LibACA is a C library of the Aho-Corasick algorithm/automaton.
Given a set of strings, each called a pattern, and an input string called the text, the Aho-Corasick algorithm finds every occurrence of every pattern in the text.
LibACA aims for:
-
Time-space balance
LibACA uses an original variant of trie, called coordinate hash trie. This trie variant provides a good balance between time and space, without compromising simplicity. See the Internals section for detail.
The space complexity is proportional to the number of states. Because no reallocation, resizing, or rehashing will be performed, the space consumption is stable.
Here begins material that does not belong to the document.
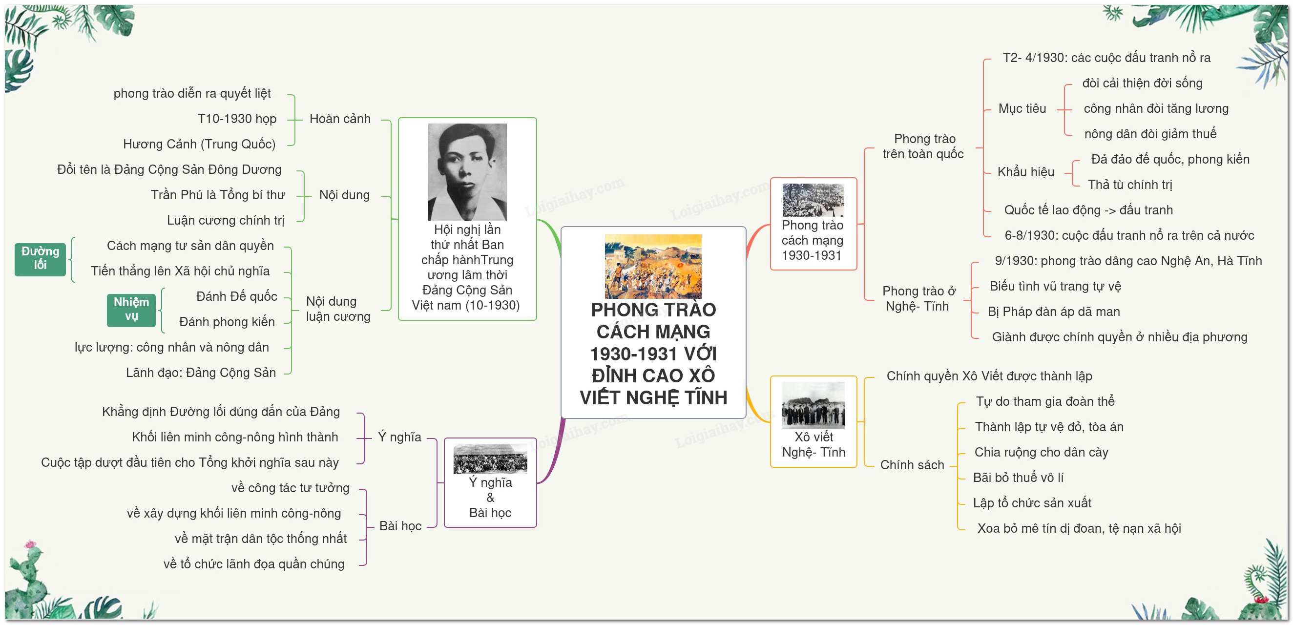Image resolution: width=1293 pixels, height=625 pixels.
Task: Click the Mục tiêu branch node
Action: pos(1021,108)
When transition from one state to another, the time complexity is constant for the average case, and proportional to the size of the alphabet for the worst case.
-
Simplicity
The implementation contains no more than 175 LOCs of C, including header files.
-
Robustness
LibACA carefully deals with errors and arithmetic overflows.
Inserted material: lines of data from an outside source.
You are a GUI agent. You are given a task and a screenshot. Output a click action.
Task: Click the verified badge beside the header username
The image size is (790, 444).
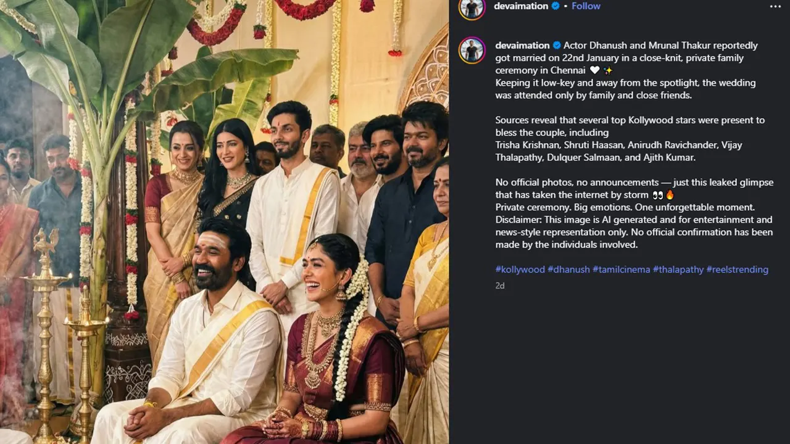555,6
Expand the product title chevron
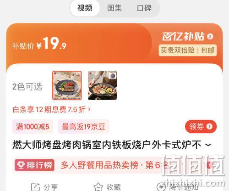The width and height of the screenshot is (229, 191). click(x=208, y=145)
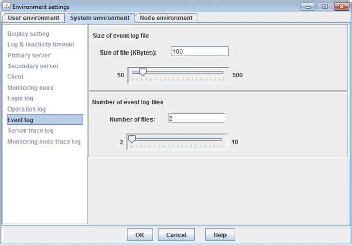Click the file size slider thumb
This screenshot has width=352, height=245.
point(142,72)
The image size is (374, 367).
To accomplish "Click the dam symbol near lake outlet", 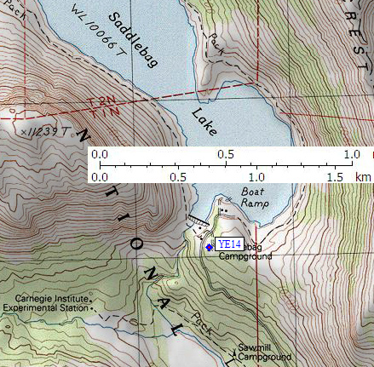I will point(198,220).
LibACA is designed for binary streams, including infinite ones.
Table of Contents
- System Requirements
- Getting Started
- Installation
- Types
- Functions
- Benchmarks
- Internals
- Following News
LibACA requires a C89 compiler, POSIX errno
definitions, and the following features of the target architecture:
- The binary representation of -1 is
111...11
.
Most mainstream architectures, systems, and compilers meet the requirements.
To run the test and benchmark, the system should additionally implement the getrusage()
routine and support the ru_maxrss
field in the rusage
structure.
Most Unix-compatible systems meet the requirements.
The following example eg.c
reads symbols from the standard input and matches in a fixed pattern set.
For every match, it prints the matched pattern.
#include <aca.h>
...
char *pattab[] = {"he", "she", "his", "hers"};
int main(void)
{
int hit(int pat); /* callback for matching */
aca fgrep; /* the automaton */
aca_iter it; /* iterator of the automaton */
int i, ch;
/* initialize an automaton with the maximum number of states to be 16 */
aca_init(&fgrep, 16);
/* add all patterns in pattab to the automaton */
for (i = 0; i < sizeof pattab / sizeof pattab[0]; i++)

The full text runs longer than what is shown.